Several smaller lakes were flooded in the 1830s to create Webster, a favorite of serious fishermen.
Several smaller lakes were flooded in the 1830s to create Webster, a favorite of serious fishermen. The 640-acre lake ranks as one of the best in the state for muskie, but it’s home to perch, bluegill, and crappie as well. Rent a kayak from Socks Marina (60 EMS W17 Ln., North Webster, 574-834-2894) or a pontoon boat from Fisherman Cove (340 E. Huntington St., 574-834-2518). On certain Saturdays, the best thing to catch is the free water-ski performance by the Ski-Bees, a spectacle since 1953.
No visit to Webster would be complete without a trip on Dixie (888-803-4943). The 89-year-old paddleboat’s days as the mail carrier are gone, but you can tour the lake on it by boarding at North Webster Town Park (401 S. Dixie Dr.).
The town itself is almost as sweet. The Mermaid Festival—less a celebration of mermaids and more of a county fair—gathers the community in late June. And the Dixie Day Festival on July 28 offers a juried artisan show, antiques tent, tractor pull, and 5K. Even if you manage not to spill festival food on your shirt, it’s worth a trip to Hardy’s Laundromat & Mini Golf (624 N. Main St., 574-834-1382) for a quirky round of putt-putt. North Webster also hosts some great antiques and consignment shops, including the Heart of the Lakes Antique Mall (132 N. Main St., 574-834-3000) and Judy’s Deja Vu (106 W. Huntington St., 574-518-0826). Dining options are limited, but Maria’s House of Pancakes (104 E. Esterbrook Dr., 574-834-4400) is a solid greasy spoon and Hepler’s Farm Market (612 N. Main St., 574-834-1222) is a great place for fresh produce to prepare your own meals.
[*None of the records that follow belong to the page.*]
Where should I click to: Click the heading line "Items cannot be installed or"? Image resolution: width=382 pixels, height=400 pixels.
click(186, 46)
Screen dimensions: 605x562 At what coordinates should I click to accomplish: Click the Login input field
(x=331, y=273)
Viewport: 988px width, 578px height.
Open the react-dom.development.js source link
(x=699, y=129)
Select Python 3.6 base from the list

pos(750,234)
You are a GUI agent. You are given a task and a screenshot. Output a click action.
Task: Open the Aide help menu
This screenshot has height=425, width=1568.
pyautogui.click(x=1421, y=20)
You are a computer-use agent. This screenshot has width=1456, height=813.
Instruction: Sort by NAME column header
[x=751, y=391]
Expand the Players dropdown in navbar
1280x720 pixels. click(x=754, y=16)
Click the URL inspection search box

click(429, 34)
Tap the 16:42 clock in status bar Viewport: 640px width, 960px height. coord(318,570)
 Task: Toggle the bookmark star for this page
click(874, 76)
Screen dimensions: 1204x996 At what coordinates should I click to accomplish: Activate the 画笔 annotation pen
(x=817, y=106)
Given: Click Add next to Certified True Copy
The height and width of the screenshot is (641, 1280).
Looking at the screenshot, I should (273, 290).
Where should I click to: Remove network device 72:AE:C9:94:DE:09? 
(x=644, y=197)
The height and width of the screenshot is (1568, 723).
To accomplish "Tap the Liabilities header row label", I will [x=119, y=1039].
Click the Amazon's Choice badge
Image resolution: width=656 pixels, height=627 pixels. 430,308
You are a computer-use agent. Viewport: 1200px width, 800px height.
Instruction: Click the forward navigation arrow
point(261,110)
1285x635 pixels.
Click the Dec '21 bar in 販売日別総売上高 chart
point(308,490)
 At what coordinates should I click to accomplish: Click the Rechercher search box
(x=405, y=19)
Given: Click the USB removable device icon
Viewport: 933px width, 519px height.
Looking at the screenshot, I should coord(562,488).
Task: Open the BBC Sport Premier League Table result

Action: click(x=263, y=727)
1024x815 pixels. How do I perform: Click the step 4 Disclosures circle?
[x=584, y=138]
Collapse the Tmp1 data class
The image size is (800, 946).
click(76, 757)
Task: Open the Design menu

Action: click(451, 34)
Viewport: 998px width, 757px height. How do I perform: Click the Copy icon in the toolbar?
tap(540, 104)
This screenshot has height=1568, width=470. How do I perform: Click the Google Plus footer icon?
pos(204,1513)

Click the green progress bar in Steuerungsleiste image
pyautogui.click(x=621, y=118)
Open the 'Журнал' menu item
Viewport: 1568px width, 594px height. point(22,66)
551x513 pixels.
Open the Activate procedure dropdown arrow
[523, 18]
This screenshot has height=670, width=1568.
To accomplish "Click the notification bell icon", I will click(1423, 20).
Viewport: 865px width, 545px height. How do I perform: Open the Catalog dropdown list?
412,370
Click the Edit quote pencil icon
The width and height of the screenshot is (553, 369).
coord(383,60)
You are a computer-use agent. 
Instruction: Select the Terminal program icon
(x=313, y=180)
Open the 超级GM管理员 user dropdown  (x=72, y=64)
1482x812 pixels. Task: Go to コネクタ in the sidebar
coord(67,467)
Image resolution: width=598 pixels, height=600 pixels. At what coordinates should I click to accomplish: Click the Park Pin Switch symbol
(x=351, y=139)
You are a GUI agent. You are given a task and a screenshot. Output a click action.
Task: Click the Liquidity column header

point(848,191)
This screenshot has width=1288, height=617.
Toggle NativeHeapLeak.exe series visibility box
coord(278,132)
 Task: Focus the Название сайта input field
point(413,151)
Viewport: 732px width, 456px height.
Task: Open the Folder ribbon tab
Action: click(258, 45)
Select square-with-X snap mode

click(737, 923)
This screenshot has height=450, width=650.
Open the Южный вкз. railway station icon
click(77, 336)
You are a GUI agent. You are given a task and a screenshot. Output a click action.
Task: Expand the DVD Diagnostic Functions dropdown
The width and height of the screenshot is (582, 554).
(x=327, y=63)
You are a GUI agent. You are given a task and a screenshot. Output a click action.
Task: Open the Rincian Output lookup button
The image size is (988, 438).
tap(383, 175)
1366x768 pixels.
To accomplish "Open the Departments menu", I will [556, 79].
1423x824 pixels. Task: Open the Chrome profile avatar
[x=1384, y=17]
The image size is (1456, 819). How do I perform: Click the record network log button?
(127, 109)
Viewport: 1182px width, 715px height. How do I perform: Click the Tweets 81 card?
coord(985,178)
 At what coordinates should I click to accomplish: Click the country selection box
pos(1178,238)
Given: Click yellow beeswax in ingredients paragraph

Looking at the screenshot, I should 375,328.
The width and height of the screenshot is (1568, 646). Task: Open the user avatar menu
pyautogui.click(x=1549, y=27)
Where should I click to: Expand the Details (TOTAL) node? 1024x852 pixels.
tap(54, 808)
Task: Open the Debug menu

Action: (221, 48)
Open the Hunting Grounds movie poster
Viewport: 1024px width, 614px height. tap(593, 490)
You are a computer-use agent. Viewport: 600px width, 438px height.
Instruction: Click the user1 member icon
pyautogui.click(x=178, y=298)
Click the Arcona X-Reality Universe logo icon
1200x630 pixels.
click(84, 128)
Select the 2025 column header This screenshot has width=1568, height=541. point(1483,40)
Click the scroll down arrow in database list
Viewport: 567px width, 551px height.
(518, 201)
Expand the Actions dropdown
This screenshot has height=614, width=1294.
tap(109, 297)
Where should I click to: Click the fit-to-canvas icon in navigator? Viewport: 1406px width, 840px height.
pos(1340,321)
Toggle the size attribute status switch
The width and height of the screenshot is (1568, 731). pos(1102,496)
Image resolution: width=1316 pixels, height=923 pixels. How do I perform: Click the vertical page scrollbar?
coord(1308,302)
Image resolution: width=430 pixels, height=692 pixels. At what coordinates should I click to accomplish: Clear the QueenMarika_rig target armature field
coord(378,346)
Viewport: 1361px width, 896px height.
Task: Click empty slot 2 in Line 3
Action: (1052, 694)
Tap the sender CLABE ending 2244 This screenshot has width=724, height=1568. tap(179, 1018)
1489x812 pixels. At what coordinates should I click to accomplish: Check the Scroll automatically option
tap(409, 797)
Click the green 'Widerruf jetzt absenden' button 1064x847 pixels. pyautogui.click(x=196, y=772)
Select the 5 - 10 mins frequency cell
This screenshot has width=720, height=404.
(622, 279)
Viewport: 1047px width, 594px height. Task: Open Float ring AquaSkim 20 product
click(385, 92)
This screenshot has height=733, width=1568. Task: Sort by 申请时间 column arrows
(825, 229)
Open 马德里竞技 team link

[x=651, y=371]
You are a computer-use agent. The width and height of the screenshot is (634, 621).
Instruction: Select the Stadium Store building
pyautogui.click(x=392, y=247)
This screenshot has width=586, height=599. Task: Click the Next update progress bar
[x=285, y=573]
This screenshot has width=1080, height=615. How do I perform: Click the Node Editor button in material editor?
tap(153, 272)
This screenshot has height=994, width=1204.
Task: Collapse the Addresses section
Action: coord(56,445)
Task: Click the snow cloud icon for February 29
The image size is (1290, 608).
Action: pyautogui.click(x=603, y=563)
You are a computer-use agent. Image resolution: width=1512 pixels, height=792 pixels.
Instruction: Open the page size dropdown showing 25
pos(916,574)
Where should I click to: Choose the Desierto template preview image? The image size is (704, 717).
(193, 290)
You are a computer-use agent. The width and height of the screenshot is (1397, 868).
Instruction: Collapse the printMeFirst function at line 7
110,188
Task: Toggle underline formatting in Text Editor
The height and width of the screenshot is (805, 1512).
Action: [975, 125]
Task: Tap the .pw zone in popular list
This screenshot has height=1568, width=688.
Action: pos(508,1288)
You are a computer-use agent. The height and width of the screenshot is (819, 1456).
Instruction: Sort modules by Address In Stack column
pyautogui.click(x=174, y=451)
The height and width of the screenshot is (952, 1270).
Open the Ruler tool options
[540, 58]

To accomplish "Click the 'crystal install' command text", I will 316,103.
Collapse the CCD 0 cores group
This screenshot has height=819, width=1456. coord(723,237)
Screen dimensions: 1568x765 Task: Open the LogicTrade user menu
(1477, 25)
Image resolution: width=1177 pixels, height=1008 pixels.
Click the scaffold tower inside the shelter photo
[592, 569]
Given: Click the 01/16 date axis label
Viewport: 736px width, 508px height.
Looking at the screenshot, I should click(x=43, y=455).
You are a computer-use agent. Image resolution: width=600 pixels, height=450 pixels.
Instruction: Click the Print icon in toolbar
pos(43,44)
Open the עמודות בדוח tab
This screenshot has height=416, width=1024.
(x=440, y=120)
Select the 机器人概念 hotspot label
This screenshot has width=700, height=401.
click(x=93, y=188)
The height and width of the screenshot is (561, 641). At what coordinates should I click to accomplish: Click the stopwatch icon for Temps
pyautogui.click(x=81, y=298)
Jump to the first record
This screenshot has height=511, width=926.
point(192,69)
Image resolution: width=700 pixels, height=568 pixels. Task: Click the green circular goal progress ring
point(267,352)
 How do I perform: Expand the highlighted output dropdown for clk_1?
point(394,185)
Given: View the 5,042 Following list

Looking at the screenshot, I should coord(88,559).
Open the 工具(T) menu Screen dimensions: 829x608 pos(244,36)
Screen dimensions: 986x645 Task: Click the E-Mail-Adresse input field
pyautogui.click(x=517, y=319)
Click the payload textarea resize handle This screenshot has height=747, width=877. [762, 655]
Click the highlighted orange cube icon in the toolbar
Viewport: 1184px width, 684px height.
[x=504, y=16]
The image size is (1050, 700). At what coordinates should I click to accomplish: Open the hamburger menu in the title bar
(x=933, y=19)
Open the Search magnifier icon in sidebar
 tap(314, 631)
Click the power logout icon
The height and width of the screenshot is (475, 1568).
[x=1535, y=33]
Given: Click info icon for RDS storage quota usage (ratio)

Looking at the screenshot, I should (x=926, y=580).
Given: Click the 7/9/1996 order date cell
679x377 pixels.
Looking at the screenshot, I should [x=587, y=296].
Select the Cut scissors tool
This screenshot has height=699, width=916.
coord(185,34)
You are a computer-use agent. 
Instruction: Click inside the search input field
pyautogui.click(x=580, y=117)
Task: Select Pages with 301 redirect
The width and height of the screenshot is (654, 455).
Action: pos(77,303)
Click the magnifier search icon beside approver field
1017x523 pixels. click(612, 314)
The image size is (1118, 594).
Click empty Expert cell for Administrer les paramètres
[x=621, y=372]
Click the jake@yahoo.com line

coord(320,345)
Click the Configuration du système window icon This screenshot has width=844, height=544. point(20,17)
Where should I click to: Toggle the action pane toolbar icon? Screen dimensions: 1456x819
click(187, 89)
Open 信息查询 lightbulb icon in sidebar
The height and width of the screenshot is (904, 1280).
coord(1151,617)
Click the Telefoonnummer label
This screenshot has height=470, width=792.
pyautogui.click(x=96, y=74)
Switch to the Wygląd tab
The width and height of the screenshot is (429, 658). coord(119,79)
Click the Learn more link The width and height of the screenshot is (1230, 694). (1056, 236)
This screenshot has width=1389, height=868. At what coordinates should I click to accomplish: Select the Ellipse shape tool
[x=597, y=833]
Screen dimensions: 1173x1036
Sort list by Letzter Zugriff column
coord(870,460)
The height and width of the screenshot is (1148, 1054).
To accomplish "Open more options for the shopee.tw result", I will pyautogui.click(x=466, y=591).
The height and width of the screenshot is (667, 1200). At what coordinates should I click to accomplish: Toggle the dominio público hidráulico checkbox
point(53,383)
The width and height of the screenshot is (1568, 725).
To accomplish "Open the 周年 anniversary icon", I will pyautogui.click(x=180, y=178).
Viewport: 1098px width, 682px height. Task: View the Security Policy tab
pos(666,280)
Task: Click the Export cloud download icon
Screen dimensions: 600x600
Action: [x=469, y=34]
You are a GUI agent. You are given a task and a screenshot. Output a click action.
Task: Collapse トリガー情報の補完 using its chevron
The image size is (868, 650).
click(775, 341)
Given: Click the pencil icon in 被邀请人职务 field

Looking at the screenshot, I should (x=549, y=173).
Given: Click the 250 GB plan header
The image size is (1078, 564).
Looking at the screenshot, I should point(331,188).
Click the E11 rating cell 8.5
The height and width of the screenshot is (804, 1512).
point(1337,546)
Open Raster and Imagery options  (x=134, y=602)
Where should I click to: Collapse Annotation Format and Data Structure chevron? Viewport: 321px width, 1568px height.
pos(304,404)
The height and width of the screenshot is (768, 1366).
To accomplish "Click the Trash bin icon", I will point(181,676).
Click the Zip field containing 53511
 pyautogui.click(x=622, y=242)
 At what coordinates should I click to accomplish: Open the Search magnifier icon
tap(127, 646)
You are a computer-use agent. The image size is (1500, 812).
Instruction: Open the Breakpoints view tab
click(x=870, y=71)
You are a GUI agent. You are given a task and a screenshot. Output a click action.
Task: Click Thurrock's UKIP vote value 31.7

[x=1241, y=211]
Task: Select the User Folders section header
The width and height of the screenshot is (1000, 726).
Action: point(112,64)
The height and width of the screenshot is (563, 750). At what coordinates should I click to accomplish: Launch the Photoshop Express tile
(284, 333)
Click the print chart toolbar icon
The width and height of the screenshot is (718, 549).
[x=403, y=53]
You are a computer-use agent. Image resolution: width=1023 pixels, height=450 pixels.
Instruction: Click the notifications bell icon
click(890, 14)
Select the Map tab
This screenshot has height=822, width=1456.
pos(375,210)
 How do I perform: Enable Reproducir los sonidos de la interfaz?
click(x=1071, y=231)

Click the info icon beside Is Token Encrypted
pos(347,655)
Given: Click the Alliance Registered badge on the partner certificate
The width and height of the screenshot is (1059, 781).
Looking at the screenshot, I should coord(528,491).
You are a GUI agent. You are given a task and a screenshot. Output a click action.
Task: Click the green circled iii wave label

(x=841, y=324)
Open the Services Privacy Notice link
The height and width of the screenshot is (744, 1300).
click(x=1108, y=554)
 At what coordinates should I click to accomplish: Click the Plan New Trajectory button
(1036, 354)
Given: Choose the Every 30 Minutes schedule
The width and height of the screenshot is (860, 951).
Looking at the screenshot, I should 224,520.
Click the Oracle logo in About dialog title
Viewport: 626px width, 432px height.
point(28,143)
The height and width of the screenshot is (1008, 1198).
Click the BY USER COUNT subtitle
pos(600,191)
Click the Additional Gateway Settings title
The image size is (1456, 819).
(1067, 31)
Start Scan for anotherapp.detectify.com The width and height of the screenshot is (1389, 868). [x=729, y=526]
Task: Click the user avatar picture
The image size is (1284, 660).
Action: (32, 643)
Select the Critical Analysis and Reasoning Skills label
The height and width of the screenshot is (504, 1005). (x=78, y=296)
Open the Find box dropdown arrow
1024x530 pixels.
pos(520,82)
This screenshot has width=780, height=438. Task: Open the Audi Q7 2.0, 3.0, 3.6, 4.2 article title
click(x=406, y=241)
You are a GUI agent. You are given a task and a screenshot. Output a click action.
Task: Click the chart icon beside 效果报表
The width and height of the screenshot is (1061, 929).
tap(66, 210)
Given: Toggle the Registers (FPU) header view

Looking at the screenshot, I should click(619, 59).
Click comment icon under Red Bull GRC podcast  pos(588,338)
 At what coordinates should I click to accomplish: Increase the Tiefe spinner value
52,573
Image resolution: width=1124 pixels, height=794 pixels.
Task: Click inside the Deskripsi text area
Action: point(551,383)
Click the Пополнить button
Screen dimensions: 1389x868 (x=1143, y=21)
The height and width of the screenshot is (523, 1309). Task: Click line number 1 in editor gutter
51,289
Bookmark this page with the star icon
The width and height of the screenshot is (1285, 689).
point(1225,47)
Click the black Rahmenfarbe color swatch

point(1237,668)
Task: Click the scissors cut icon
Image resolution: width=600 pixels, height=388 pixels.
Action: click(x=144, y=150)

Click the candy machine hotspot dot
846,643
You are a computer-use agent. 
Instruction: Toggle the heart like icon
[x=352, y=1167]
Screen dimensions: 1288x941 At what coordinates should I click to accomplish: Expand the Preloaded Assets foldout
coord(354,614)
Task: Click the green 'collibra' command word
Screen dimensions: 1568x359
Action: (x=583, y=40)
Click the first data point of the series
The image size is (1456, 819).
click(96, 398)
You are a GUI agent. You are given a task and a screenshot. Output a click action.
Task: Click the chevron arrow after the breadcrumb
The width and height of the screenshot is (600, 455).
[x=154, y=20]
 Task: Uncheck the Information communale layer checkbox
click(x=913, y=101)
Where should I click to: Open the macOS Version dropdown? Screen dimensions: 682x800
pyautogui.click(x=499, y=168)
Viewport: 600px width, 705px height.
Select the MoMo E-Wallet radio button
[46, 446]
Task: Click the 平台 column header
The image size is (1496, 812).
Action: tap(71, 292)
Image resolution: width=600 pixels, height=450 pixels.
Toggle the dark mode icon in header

If you’re up for a day trip, the Pisgah Marsh Area (C.R. 350 N., Pierceton) is a 445-acre nature preserve just 10 minutes north. A boardwalk winds into the wetland, home to sandhill cranes, beavers, and deer. It all feels far away from the motorboats of Webster—yet it’s close enough that you’ll be back for an evening cruise.